Mechanism and Impact 

By triggering discounts only after meeting certain criteria, using the Push Strategy ensures that price drops are both timely and justified. Each price reduction responds directly to consumer demand, creating a form of dynamic pricing that is both reactive and proactive. This helps avoid sudden or unnecessary price changes, reducing losses while keeping sales strong. Each price drop is planned to make the biggest impact, driving growth without random discounts.

Steady Growth without Overspending

The timed and data-driven nature of the Push Strategy significantly boosts sales without causing premature or excessive discounts. By linking price reductions to specific sales milestones, such as selling a certain number of units before dropping the price, this strategy ensures that every discount is both timely and justified. This measured approach prevents abrupt price changes that could unnecessarily erode profit margins.

For instance, let’s take another look at example one above, where the gadget is priced at $200 and only reduces the price by $10 after every 100 units sold. With this technique, you can avoid making hasty discounts that are not backed by sales data. This incremental reduction, driven by actual sales performance, stimulates demand while preserving the product’s perceived value. Customers respond positively to these controlled discounts, which appear as a reward for buying in greater numbers.

The SELLERLOGIC Push Strategy uses sales data to avoid unnecessary discounts. Instead of cutting prices impulsively, it makes sure each discount is effective and profitable. These timed, data-driven changes help the budget last longer and keep sales strong, ensuring steady growth.

Dynamic pricing in e-commerce includes a solid Push Strategy.

Flexibility and Customization for Sales Performance

Larger companies and agencies can use the Push Strategy by adjusting discount steps based on how well each product sells.
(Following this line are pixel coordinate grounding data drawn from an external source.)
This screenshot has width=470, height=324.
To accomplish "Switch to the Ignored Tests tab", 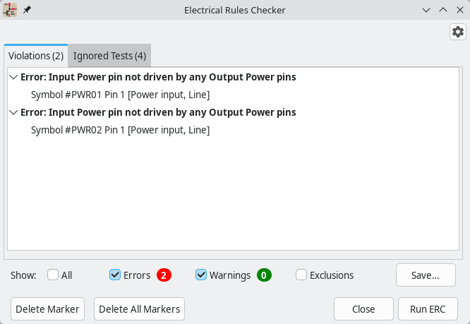I will pos(109,56).
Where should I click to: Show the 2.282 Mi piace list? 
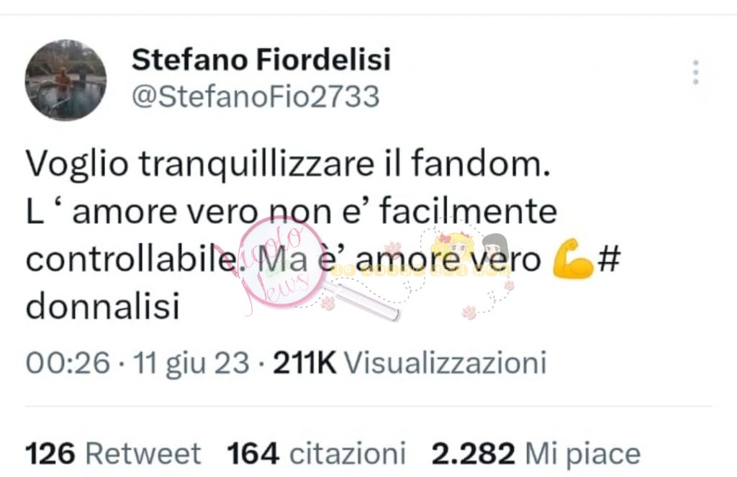click(x=535, y=454)
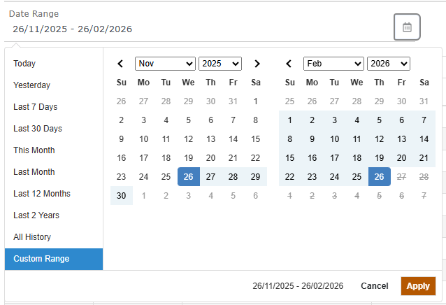Open the Nov month dropdown

[x=165, y=64]
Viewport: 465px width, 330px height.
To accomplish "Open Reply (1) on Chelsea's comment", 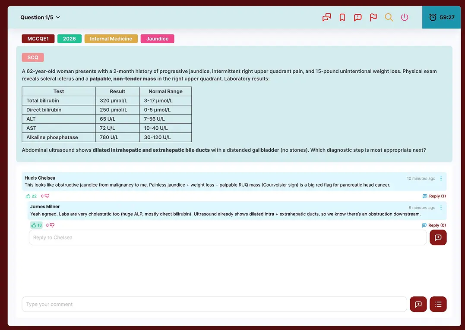I will (x=434, y=196).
For example, if a product is selling well, your company might decide to reduce the price by smaller increments after selling more units. For slower-moving items, you can drop the price more frequently and by larger amounts to boost sales.

This flexibility makes sure the budget is used efficiently. By changing discount steps and timing based on real-time sales data, your company can avoid unnecessary price cuts across all products. This means discounts are applied where they will make the most impact, preserving profit margins. 
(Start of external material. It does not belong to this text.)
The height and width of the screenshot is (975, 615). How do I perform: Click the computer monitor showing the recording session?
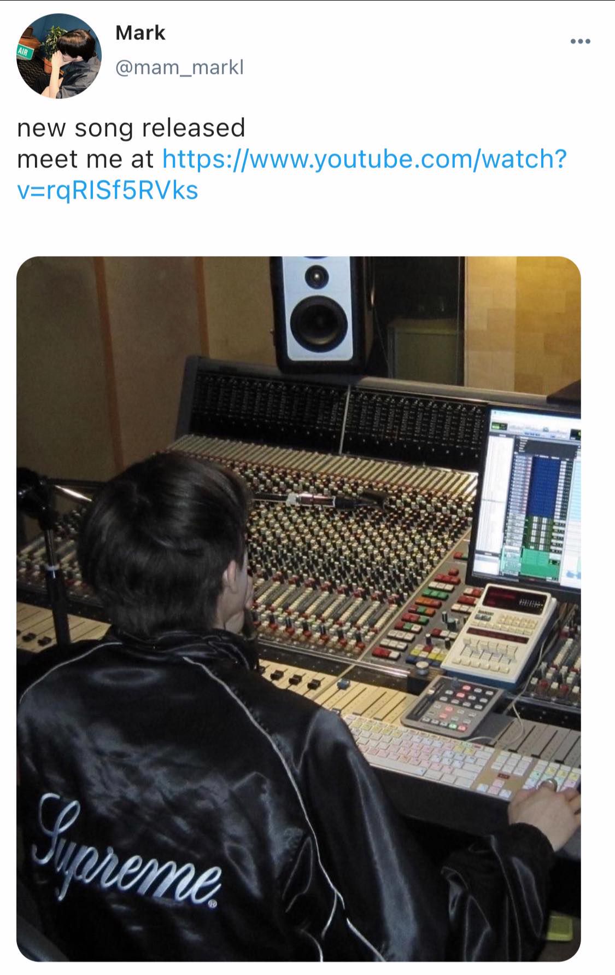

Let’s take a closer look at example three this time, an apparel brand might lower prices by $3 for every 30 units sold for one item, but by $5 for every 50 units sold for another, based on each product’s performance.

Instead of blowing through your budget with uncontrolled discounts, companies can stretch it over a longer period. While this approach is undoubtedly useful for any company, retailers with many different products and varying demand benefit immensely from this. By making controlled, data-driven price changes, you can ensure that the resources you spend on discounts contribute to steady growth and profitability, instead of hoping for the best.
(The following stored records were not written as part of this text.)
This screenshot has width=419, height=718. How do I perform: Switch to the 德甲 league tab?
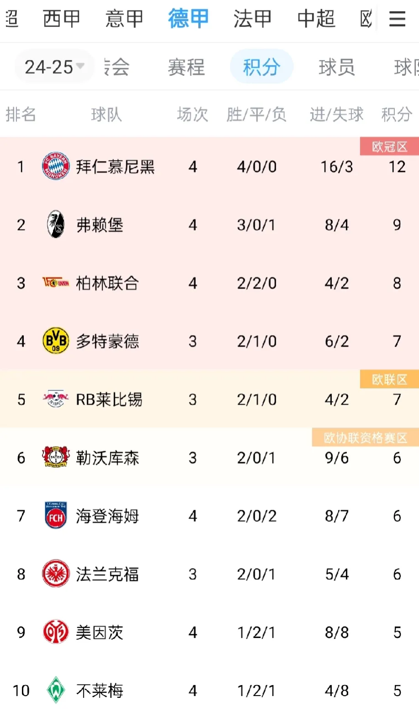188,18
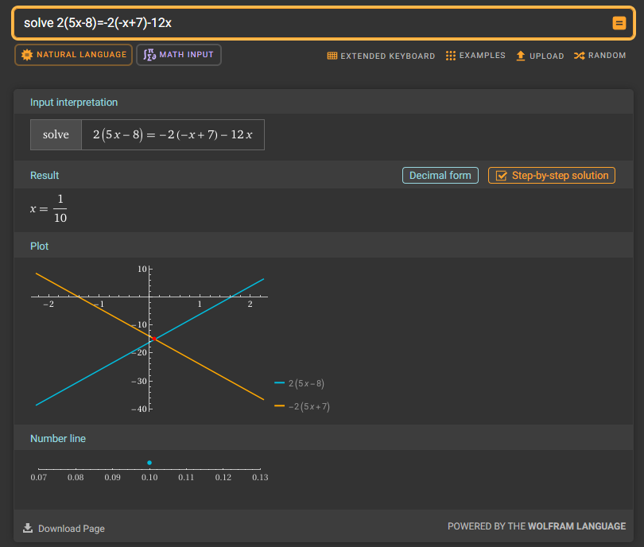Screen dimensions: 644x547
Task: Click the orange compute button in search box
Action: pyautogui.click(x=619, y=23)
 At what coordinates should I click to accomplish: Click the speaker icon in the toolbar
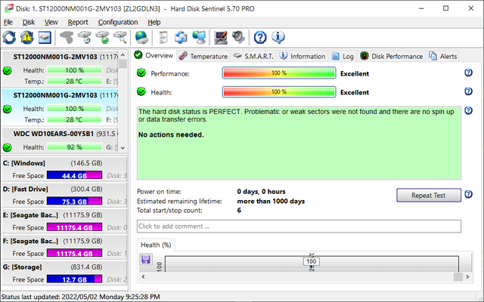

Conclusion: The Strategic Edge for Large Retailers and Agencies

Embracing the Push Strategy is a step toward sustainable, data-driven growth for successful dynamic pricing in e-commerce. While businesses of every size profit from this strategy, it makes sense for growing businesses to automate the process with dynamic pricing e-commerce software in order to save time and money. 

SELLERLOGIC’s Push Strategy offers a strategic and controlled approach to discounting that respects budget constraints and ensures effective sales growth. By dynamically adjusting prices based on real-time sales data, it prevents premature and excessive discounts that could hurt profit margins. This makes it an ideal solution for large retailers and agencies seeking reliable, steady sales growth without compromising their financial health.

FAQs

Why is budgeting for e-commerce on Amazon challenging?

Budgeting can be difficult due to factors like constantly increasing FBA fees, competitors undercutting prices, and ad spend. These constraints make it crucial to adopt dynamic pricing strategies, like the SELLERLOGIC Repricer, to maximize sales without overspending.

How does the SELLERLOGIC Repricer applying the Push Strategy help my e-commerce business?

The SELLERLOGIC Repricer automates the Push Strategy for an infinite number of products, ensuring controlled price adjustments based on sales milestones. This helps both new and experienced sellers increase ROI by maintaining a balance between stimulating demand and preserving profit margins within a fixed budget.

Is it necessary to have advanced knowledge to implement the Push Strategy?

No advanced knowledge is required to implement the Push Strategy. It involves rational thinking and some allocated time to adjust pricing based on changing market factors. The strategy can be applied manually or automatically using the SELLERLOGIC Repricer for better efficiency as your product portfolio grows.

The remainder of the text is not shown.